Geçen yıl 9 Ocak’ta kar kalınlığı bazı bölgelerde 1 metreyi bulan Niğde’nin Çamardı İlçesi’ne bağlı Demirkazık Dağı’na da beklenen kar yağmadı. Bu yıl kar kalınlığı 10 cm’de kaldı. Aynı dönemde kar yağışı nedeniyle ulaşımın kapandığı Toroslar’ın yüksek kesimlerindeki Tepeköy’de ise yağan kar henüz tutmadı.”

http://www.haberturk.com/kurak-gecen-kis-kar-merkezlerini-de-vurdu-1790061

Görüldüğü gibi kuraklık yakın tehdit oldu. Ne yapılması gerekiyor?

Bilim insanlarının tüm uyarılarını ciddiye almak gerekiyor. Çevreciler, doğa için mücadele edenlerin sesine kulak verilmelidir.
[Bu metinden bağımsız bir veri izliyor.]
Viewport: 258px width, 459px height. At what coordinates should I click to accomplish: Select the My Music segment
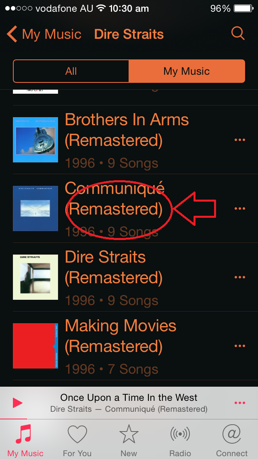click(x=187, y=71)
Yine basına düşen bir uyarı: “İklim Uzmanı Prof. Dr. Ümit Erdem kuraklığın önlenebilmesi için yeşilin korunması gerektiğini söyledi. Erdem, ‘İklim değişikliği tüm dünyayı olduğu gibi Türkiye’yi de doğrudan etkiliyor. Ülkemizde yaşanan seller ve taşkınlar bu değişikliğin en belirgin örneklerindendir. Yeşil varsa su da vardır, yoksa kuraklık gelir. Biz yeşili korumak yerine başka işlerle uğraşıyoruz. Yapmamız gereken en acil iş yeşili artırmaktır. Baraj kurmak yerine ağaçlarımızı korursak daha etkili sonuçlar elde edilir. Her baraj yeni bir ekolojik sistem yaratıyor. Bu durum diğer ekosistemlere zarar veriyor’ dedi.”

Doğaya zarar veren insanlar eliyle havada, karada fesat yaşanabilir. Kuraklık kapıyı çalmadan önlem alınmalıdır. Yağışlar için dua edelim ama bilelim ki sadece dua yetmez. Kader deyip geçmek de yetmez. Rabbim bir de tedbir için insana akıl vermiştir vesselam…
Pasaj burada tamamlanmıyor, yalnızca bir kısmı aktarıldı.